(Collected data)

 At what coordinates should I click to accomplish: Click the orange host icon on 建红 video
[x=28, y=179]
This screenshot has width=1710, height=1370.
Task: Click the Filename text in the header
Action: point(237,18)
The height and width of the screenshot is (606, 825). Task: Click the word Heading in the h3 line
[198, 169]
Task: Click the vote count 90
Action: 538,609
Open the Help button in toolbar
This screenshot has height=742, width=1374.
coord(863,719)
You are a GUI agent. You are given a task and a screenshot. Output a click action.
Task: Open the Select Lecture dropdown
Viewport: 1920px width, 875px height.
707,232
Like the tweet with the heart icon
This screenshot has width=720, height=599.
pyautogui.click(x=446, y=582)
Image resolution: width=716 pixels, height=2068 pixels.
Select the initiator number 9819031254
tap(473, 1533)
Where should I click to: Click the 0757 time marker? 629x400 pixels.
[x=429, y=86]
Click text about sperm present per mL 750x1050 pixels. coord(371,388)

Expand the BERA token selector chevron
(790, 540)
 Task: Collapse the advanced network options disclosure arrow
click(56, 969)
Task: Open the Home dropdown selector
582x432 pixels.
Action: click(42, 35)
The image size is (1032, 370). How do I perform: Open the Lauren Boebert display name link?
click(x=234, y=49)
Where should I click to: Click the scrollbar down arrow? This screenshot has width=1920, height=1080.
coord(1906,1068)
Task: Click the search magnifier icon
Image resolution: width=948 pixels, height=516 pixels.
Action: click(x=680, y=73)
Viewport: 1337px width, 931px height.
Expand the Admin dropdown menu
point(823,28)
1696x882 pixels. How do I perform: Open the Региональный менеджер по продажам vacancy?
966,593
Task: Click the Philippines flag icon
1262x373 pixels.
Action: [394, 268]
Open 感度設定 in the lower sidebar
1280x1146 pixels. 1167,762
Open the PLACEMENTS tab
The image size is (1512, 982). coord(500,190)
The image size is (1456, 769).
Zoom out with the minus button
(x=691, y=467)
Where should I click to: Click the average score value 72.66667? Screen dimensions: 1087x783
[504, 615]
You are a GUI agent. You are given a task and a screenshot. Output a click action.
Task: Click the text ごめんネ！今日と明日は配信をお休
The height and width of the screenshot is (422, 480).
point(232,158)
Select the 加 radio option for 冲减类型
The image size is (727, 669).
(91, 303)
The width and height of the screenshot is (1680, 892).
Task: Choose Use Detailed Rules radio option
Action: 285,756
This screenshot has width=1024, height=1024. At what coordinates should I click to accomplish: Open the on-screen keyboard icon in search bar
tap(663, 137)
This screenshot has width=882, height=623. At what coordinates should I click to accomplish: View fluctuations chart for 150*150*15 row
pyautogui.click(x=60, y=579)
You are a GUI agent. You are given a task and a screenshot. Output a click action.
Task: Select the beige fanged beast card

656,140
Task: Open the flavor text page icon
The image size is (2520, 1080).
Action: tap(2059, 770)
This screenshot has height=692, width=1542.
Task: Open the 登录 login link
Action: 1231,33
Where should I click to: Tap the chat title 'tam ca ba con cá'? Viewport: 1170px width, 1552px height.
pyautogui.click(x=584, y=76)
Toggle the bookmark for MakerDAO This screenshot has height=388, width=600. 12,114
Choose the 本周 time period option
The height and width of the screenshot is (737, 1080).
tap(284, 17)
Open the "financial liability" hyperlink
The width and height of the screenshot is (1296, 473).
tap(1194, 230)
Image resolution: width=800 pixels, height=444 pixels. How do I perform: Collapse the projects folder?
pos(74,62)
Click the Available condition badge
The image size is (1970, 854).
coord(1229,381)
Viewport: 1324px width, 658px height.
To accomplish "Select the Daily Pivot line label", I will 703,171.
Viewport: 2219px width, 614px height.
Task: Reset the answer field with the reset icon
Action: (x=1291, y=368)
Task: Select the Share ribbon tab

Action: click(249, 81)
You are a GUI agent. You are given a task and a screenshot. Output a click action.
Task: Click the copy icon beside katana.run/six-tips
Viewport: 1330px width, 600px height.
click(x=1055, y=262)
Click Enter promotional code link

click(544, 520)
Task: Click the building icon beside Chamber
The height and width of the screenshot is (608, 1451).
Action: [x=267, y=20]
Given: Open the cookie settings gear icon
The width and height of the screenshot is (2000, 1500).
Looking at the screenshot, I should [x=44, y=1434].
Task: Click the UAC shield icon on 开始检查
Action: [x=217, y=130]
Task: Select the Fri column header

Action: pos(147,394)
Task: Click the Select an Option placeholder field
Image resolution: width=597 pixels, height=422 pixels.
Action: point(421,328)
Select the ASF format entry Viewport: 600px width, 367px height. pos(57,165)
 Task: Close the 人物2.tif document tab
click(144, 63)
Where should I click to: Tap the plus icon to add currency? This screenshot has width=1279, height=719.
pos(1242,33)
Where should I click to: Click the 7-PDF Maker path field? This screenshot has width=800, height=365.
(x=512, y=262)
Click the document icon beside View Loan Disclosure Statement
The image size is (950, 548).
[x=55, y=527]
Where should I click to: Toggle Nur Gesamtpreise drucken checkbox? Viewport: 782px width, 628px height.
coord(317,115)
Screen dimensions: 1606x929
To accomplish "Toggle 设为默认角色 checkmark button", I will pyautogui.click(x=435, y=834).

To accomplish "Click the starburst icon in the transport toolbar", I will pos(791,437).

● Task objective
Look above for the line holding "1696x882 pixels. How" and the line holding "Task: Click the text ごめんネ！今日と明日は配信をお休". Retype both, and every line between them, word for word and nothing else.

● Completed task
1696x882 pixels. How do I perform: Open the Региональный менеджер по продажам vacancy?
966,593
Task: Click the Philippines flag icon
1262x373 pixels.
Action: [394, 268]
Open 感度設定 in the lower sidebar
1280x1146 pixels. 1167,762
Open the PLACEMENTS tab
The image size is (1512, 982). coord(500,190)
The image size is (1456, 769).
Zoom out with the minus button
(x=691, y=467)
Where should I click to: Click the average score value 72.66667? Screen dimensions: 1087x783
[504, 615]
You are a GUI agent. You are given a task and a screenshot. Output a click action.
Task: Click the text ごめんネ！今日と明日は配信をお休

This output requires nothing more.